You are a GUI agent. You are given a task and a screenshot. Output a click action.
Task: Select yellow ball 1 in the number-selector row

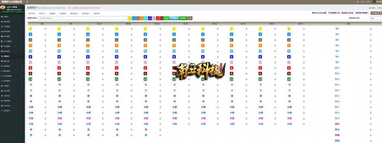coord(130,18)
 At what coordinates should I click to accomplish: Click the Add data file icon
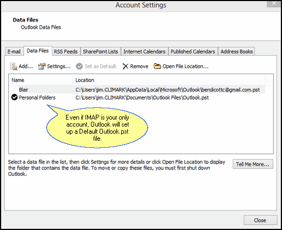tap(14, 67)
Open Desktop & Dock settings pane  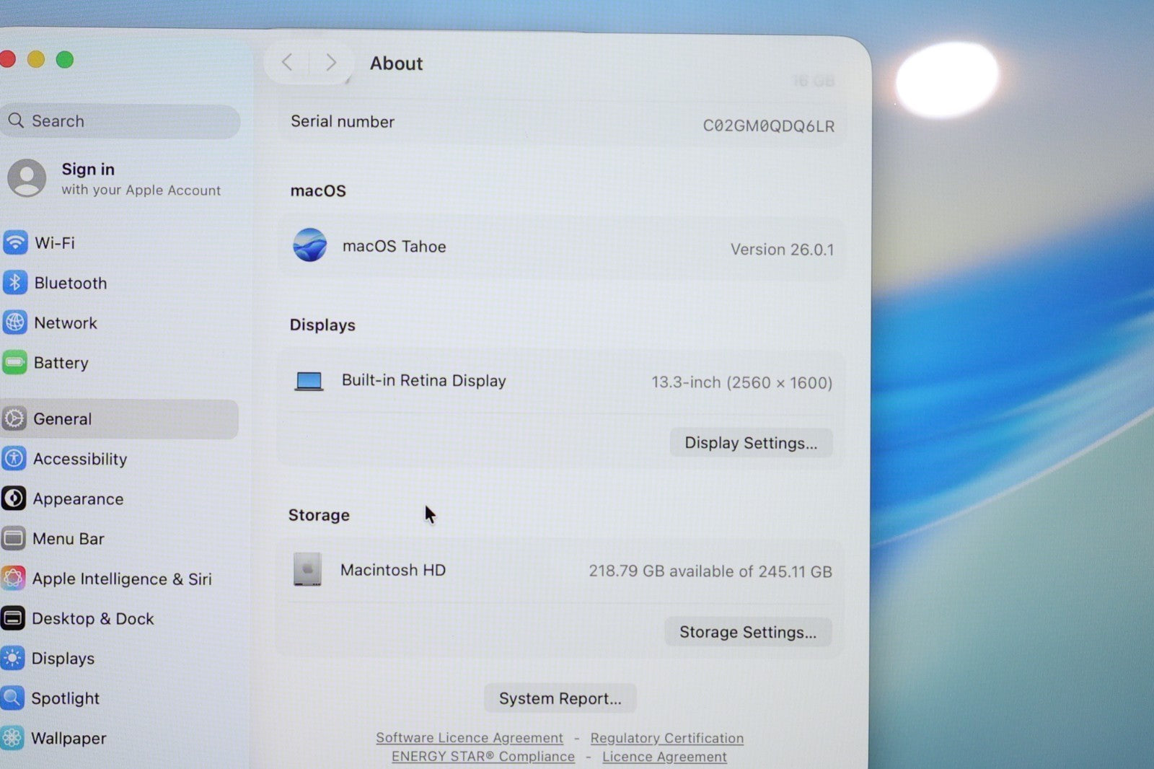92,619
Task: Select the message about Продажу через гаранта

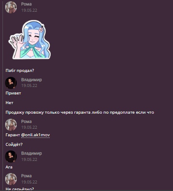Action: tap(80, 112)
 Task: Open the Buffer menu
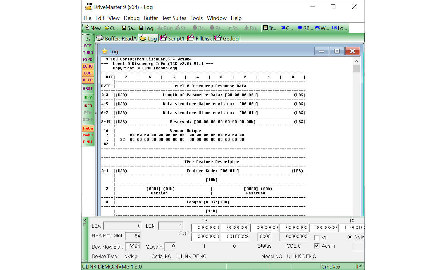click(151, 18)
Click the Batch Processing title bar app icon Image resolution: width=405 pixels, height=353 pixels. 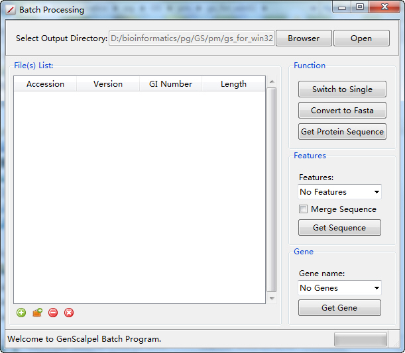pyautogui.click(x=11, y=10)
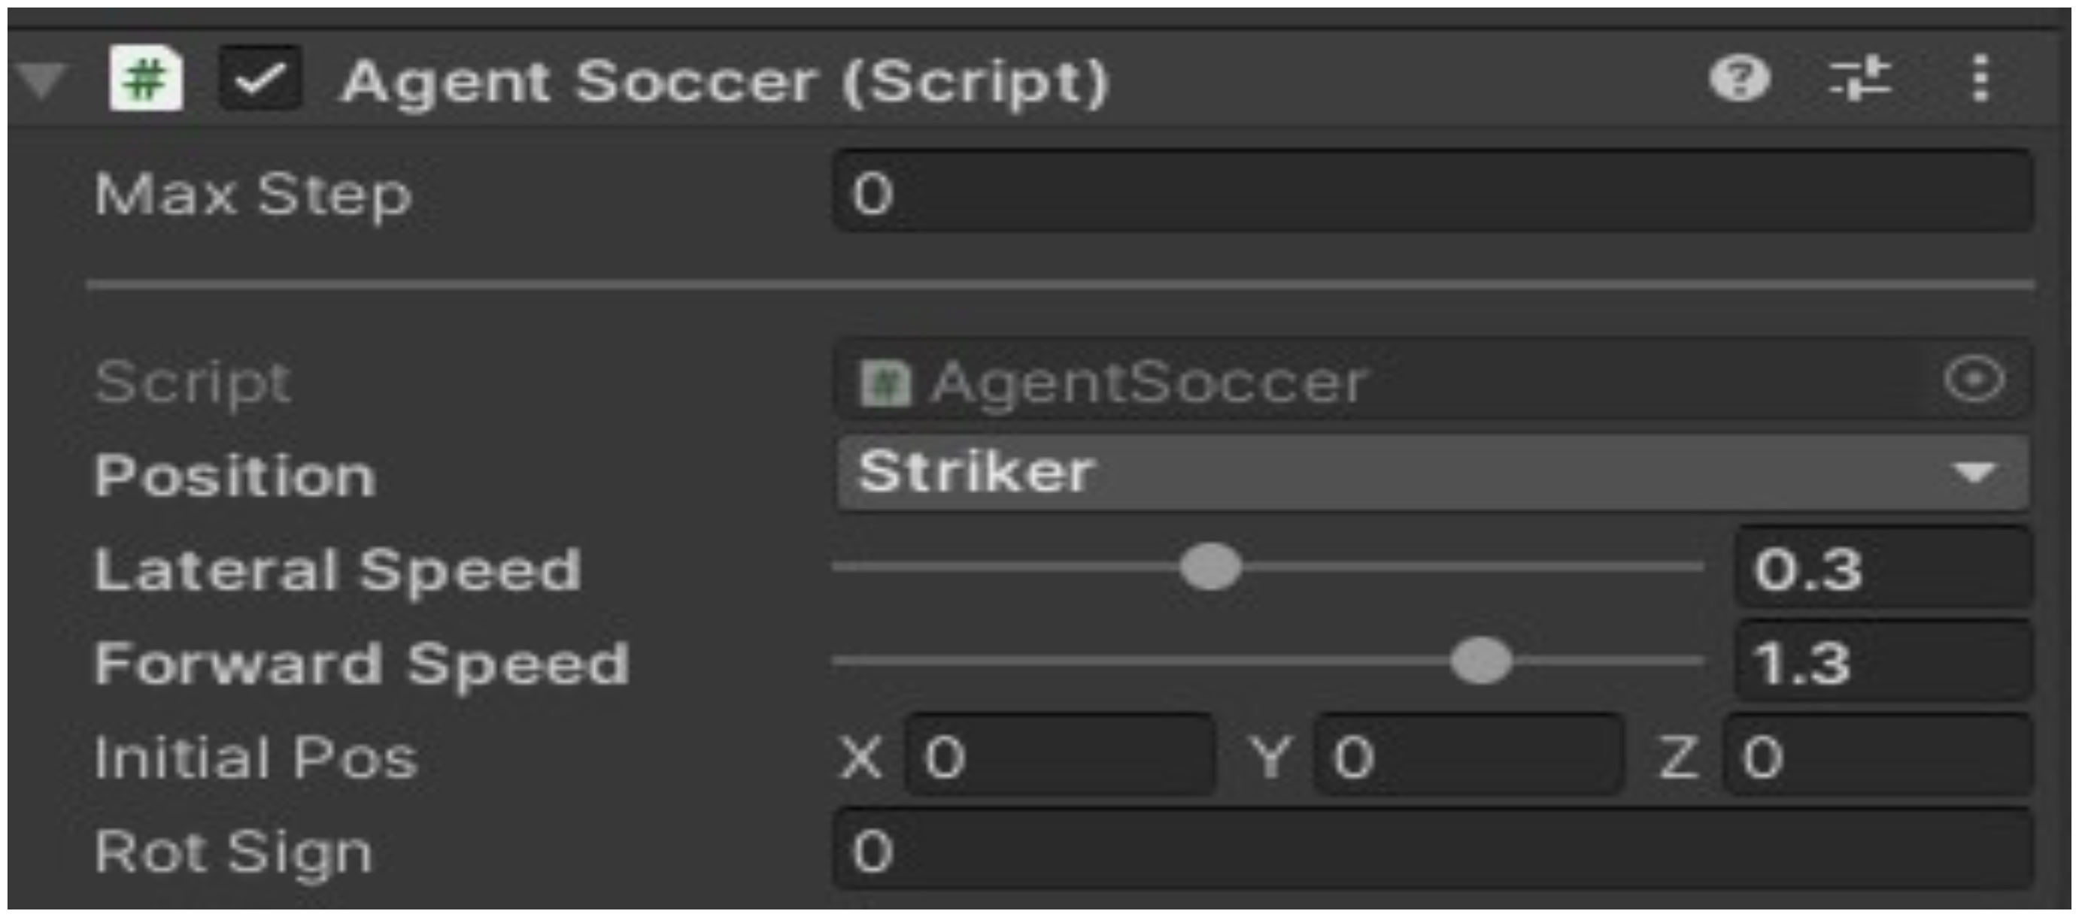Click the Forward Speed slider handle
Viewport: 2082px width, 917px height.
click(1481, 661)
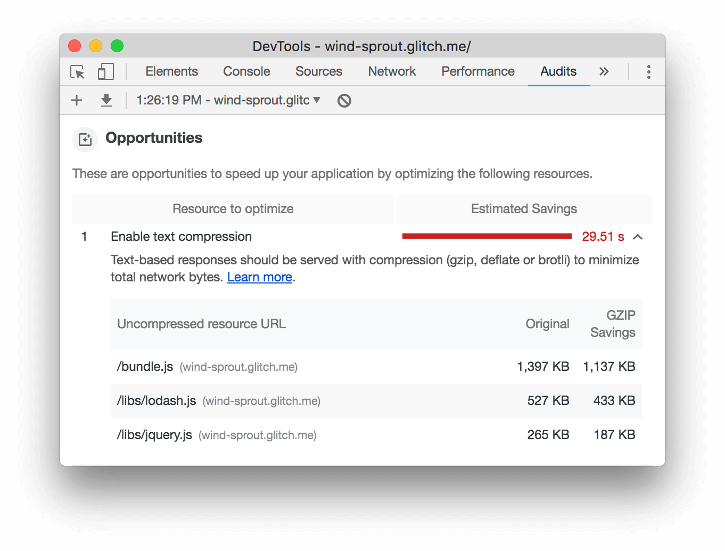Open DevTools customization with three-dot menu icon

click(648, 71)
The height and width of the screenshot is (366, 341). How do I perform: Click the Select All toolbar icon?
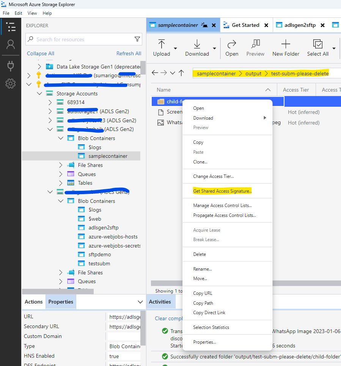tap(317, 44)
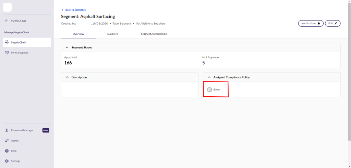Select the Overview tab
This screenshot has height=168, width=351.
tap(78, 34)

----

Leave the pictures out, and reproduce only the lines from the line holding "The height and" through the last line of the material, both included.

The height and width of the screenshot is (366, 341). How do I perform: Click the Select All toolbar icon?
tap(317, 44)
Select the Overview tab
This screenshot has height=168, width=351.
tap(78, 34)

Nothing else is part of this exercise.